Task brief =>
Below are records to be repeated exactly. Leave their pictures behind.

(Stored dataset items)
[Start of Attachment]

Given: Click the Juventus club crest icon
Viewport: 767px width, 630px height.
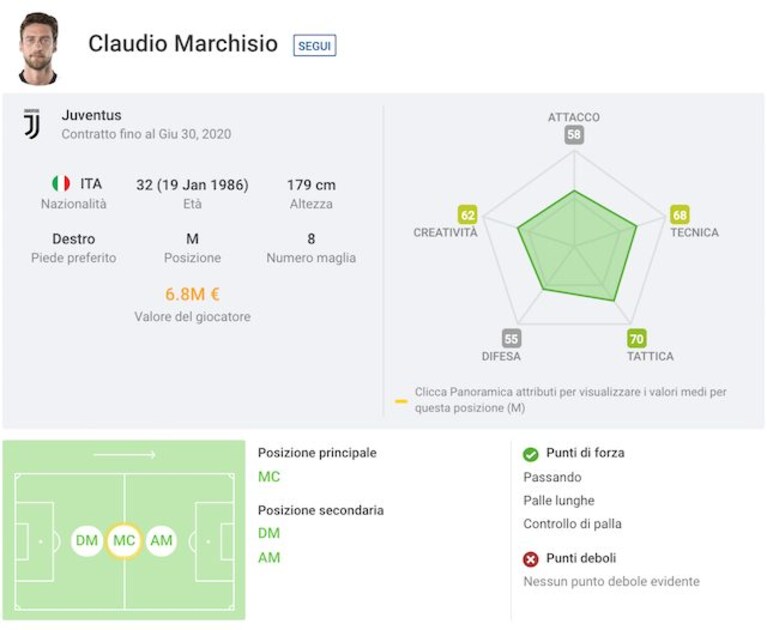Looking at the screenshot, I should (32, 124).
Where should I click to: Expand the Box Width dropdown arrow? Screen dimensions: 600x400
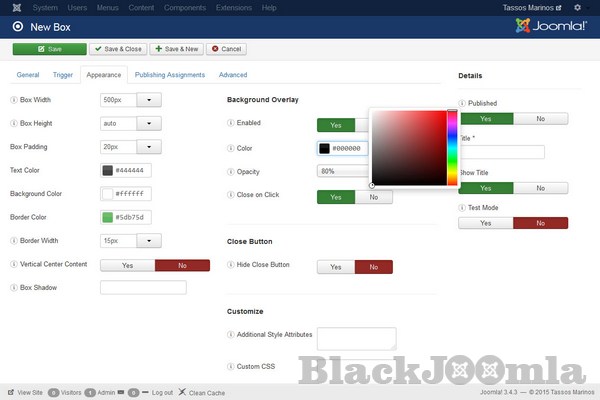(148, 100)
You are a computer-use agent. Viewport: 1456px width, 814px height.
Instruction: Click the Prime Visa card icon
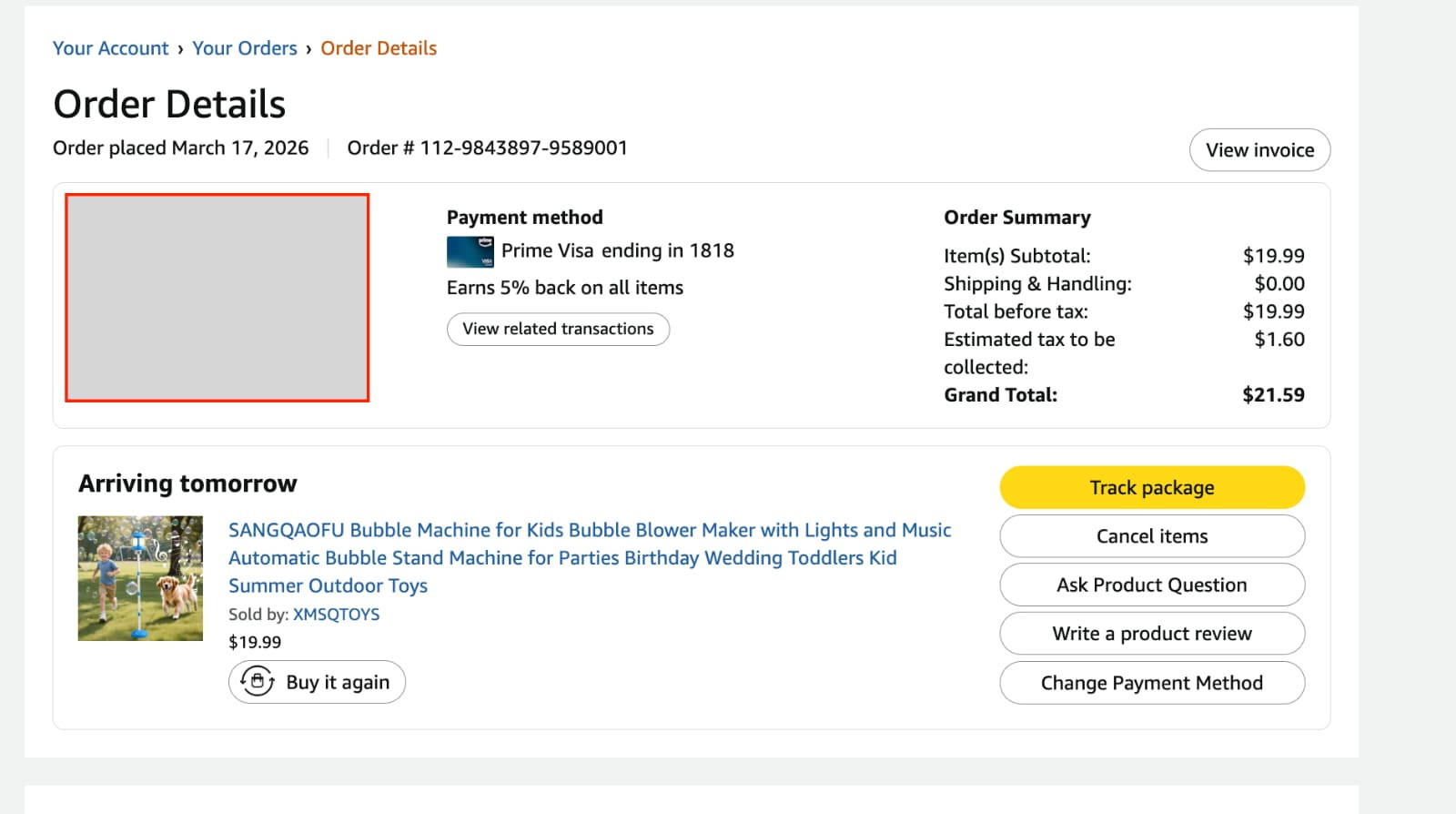point(470,252)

[End of Attachment]

Response to the exercise =>
Given: Click the Juventus club crest icon
Viewport: 767px width, 630px height.
Looking at the screenshot, I should (32, 124).
Where should I click to: Expand the Box Width dropdown arrow? Screen dimensions: 600x400
(148, 100)
You are a computer-use agent. Viewport: 1456px width, 814px height.
Instruction: Click the Prime Visa card icon
point(470,252)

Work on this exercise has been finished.